= New London Chamber Ensemble =

Wind Quintet

The New London Chamber Ensemble is a wind quintet formed in 2001. The ensemble performs works such as Berio's Opus Number Zoo, Saint-Saëns' Carnival of the Animals and new commissions by Edward Longstaff and John Woolrich. The group often introduces theatrical elements into its performances and has trained with the actor and writer Danny Scheinmann and the theatre directors Phillip Parr and Peta Lily.

Since 2001, the New London Chamber Ensemble has been Quintet in Residence to the National Youth Chamber Orchestra of Great Britain, a youth chamber orchestra for highly talented young musicians which performs without conductor.
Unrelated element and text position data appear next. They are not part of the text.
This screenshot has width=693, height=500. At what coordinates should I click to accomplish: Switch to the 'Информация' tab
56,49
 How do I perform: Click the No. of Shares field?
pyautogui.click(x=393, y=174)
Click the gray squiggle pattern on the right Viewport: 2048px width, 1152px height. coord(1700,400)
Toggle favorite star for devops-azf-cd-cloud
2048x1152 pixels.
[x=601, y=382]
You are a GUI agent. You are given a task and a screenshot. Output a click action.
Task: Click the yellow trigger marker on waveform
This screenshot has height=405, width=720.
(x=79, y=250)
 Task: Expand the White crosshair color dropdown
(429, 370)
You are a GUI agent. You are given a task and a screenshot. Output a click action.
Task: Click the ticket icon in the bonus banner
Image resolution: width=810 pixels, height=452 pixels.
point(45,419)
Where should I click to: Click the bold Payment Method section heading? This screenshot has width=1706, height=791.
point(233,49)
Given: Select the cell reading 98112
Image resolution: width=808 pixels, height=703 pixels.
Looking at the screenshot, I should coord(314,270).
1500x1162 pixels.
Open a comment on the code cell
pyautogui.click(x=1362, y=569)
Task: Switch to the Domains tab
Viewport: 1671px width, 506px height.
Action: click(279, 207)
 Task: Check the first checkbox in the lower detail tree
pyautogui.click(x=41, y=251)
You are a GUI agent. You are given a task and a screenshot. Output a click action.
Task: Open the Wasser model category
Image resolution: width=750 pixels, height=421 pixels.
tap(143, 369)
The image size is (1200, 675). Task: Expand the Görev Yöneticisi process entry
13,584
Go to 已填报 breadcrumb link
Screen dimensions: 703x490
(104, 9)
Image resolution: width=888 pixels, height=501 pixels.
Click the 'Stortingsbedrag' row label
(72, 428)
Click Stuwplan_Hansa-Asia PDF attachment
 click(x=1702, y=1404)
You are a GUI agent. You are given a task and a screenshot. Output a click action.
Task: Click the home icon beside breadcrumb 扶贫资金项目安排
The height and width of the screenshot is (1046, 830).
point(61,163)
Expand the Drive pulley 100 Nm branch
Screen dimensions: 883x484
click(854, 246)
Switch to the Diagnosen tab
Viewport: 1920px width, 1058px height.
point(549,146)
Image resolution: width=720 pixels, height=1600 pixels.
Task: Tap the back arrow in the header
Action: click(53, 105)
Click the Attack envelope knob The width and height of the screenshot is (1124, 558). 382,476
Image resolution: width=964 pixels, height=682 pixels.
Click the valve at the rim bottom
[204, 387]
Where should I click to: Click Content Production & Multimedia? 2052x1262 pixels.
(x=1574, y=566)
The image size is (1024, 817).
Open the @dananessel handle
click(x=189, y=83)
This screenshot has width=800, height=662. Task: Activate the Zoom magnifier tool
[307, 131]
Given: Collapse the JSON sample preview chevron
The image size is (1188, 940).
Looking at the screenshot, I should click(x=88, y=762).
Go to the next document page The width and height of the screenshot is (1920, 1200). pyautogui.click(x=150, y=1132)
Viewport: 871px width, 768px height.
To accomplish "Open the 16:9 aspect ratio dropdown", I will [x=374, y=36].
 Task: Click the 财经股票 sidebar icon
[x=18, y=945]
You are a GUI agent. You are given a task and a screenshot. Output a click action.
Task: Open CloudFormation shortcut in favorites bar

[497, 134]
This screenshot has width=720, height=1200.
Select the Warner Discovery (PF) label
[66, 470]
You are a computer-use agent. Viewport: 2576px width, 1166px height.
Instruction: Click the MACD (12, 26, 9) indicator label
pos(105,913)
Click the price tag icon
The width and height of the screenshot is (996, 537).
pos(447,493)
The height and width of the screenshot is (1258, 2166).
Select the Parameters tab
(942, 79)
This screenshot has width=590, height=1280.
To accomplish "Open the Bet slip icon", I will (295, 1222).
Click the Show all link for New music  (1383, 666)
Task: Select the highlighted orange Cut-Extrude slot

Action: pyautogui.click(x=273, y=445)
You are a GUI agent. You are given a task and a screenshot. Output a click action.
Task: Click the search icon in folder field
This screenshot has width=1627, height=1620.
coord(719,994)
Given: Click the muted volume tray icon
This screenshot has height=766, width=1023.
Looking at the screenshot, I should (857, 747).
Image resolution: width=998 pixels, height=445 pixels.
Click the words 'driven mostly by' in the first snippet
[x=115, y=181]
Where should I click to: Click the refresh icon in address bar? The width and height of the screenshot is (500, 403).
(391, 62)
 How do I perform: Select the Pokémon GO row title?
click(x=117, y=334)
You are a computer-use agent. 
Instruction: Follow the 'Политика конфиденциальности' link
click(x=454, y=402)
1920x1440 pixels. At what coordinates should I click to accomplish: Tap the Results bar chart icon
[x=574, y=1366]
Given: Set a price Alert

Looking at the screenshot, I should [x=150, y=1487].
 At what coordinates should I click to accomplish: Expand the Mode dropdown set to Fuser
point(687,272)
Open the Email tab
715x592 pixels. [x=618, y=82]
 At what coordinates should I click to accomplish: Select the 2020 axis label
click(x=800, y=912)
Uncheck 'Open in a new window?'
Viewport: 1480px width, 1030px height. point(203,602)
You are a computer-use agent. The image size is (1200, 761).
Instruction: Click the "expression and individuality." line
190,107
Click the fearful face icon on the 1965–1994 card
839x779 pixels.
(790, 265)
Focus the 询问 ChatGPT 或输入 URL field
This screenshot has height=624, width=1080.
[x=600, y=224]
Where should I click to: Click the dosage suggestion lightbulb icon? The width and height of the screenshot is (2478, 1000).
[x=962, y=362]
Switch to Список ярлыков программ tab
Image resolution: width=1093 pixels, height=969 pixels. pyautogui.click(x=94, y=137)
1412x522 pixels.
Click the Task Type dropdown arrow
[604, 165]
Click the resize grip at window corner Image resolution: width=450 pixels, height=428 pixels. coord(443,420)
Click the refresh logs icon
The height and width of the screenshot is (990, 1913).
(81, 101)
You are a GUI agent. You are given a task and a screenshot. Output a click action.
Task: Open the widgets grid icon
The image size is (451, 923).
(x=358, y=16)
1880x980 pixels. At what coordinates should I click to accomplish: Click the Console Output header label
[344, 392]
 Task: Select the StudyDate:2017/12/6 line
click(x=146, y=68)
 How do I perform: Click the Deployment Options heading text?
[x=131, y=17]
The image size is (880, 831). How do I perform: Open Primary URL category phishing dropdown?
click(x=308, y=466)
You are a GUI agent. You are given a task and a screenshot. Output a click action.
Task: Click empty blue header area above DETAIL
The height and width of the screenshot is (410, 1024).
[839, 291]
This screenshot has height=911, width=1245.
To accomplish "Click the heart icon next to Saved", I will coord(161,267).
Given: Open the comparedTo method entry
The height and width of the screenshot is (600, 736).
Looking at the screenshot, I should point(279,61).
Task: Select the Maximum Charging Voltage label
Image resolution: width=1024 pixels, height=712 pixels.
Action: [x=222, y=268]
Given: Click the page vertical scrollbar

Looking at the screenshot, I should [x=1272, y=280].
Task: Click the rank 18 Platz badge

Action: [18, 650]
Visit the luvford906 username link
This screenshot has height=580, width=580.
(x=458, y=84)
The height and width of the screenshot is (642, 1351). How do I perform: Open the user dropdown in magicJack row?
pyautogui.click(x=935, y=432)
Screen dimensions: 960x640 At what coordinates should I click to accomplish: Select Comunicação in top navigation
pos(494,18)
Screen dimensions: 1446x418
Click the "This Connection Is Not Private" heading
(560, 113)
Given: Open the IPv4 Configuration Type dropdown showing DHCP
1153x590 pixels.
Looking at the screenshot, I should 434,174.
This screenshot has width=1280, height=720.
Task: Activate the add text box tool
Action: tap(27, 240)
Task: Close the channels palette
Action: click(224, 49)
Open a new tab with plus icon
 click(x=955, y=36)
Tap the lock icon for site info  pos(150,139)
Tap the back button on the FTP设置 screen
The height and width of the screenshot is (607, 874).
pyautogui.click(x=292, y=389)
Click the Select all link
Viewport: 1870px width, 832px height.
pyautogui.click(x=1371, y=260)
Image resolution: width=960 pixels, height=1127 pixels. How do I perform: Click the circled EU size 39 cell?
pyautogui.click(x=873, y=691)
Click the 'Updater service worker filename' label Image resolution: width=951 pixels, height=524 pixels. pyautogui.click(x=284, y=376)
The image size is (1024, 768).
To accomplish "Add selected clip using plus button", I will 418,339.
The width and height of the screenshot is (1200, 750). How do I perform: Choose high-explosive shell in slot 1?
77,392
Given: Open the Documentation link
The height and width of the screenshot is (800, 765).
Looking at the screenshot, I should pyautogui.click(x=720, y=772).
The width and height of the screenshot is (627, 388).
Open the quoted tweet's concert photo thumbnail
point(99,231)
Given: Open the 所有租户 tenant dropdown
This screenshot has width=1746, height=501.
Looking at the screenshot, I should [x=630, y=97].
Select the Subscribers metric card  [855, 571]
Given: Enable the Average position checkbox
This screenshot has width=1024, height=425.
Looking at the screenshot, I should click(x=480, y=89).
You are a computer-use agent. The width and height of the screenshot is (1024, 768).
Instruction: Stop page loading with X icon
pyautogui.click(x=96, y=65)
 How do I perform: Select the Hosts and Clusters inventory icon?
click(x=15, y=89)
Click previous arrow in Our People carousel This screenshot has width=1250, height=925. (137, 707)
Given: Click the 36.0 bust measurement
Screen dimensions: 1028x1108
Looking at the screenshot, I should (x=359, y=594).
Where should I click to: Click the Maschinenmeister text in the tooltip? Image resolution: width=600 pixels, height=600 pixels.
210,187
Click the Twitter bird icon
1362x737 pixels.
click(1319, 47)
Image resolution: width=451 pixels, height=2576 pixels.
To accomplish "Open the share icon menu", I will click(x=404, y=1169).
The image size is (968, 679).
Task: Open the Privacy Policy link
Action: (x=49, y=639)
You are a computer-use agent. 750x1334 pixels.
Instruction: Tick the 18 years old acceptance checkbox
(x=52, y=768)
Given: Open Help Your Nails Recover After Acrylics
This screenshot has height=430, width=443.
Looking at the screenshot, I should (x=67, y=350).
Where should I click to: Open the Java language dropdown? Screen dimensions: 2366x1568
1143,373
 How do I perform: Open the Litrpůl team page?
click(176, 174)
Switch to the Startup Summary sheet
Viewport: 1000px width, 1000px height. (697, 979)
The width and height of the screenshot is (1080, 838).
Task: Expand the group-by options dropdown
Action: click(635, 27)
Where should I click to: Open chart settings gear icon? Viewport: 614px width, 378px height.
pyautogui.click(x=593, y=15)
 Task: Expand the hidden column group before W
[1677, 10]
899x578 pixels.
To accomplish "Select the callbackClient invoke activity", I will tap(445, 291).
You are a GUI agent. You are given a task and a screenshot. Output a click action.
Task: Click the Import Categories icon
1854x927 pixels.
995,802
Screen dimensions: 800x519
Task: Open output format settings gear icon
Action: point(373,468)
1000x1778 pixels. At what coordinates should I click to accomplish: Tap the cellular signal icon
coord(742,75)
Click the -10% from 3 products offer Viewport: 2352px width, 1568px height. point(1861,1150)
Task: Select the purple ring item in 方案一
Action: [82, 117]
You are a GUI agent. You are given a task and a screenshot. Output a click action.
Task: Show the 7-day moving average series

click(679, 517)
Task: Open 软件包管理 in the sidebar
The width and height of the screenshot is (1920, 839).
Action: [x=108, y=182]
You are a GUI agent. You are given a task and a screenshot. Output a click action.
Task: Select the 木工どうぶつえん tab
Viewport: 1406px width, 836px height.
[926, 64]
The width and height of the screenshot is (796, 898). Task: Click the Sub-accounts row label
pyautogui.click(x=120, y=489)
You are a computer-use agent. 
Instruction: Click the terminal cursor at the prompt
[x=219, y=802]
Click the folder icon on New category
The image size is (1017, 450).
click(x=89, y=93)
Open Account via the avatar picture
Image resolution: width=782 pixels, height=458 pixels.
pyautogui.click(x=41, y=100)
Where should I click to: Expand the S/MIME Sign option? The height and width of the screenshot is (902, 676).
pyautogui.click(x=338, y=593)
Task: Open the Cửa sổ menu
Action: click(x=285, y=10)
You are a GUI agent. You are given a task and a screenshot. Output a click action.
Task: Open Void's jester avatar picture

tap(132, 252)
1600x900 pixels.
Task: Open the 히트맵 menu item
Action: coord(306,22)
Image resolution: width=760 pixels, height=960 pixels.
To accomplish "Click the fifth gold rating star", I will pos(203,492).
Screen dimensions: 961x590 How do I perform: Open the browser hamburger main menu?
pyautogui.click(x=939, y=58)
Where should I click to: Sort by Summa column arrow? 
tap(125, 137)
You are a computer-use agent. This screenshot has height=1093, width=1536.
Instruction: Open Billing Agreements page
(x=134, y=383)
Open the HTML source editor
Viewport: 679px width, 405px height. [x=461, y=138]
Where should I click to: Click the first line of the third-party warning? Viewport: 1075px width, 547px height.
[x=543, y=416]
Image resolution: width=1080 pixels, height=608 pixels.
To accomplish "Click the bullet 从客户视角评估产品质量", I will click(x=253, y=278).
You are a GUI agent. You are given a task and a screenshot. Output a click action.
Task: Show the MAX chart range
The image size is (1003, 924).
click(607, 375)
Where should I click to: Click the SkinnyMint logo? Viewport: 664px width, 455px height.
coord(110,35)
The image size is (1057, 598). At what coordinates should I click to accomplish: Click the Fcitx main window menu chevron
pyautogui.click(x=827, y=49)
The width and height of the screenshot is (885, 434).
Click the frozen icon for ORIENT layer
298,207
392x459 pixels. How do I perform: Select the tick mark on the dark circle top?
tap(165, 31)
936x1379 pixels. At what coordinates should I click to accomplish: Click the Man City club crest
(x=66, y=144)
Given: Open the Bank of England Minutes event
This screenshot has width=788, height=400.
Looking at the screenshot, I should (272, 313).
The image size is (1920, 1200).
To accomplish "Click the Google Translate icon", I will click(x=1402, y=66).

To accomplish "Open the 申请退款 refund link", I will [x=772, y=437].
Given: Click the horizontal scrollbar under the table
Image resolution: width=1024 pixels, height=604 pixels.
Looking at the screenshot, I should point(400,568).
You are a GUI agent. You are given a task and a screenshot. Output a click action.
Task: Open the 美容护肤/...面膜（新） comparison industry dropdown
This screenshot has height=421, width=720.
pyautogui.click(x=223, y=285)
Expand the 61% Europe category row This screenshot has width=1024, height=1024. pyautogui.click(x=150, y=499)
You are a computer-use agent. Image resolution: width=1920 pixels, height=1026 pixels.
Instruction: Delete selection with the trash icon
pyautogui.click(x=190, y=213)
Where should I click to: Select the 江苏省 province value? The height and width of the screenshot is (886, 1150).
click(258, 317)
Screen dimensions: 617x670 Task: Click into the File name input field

The Ensemble’s work involves coaching orchestral and chamber music repertoire in preparation for bi-annual concerts. In 2003 it also worked with Nuphonics Young Composers in an education project with the East Sussex Wind Orchestra.

The current members of the quintet are Robert Manasse (flute), Melanie Ragge (oboe), Neyire Ashworth (clarinet), Stephen Stirling (horn) and Adam Mackenzie (bassoon). Members have performed with groups such as the City of Birmingham Symphony Orchestra, the Scottish Chamber Orchestra, the Rotterdam Philharmonic Orchestra, the Academy of St Martin in the Fields and the Chamber Orchestra of Europe.

In March 2007 the ensemble released a recording of music by the composer John Woolrich entitled Cabinet of Curiosities with the pianist Julian Jacobson (for piano and wind), A Book of Studies Nos 1-3 (for wind quintet), Darker Still (for flute and piano) and Favola in Musica I (for clarinet, oboe and piano).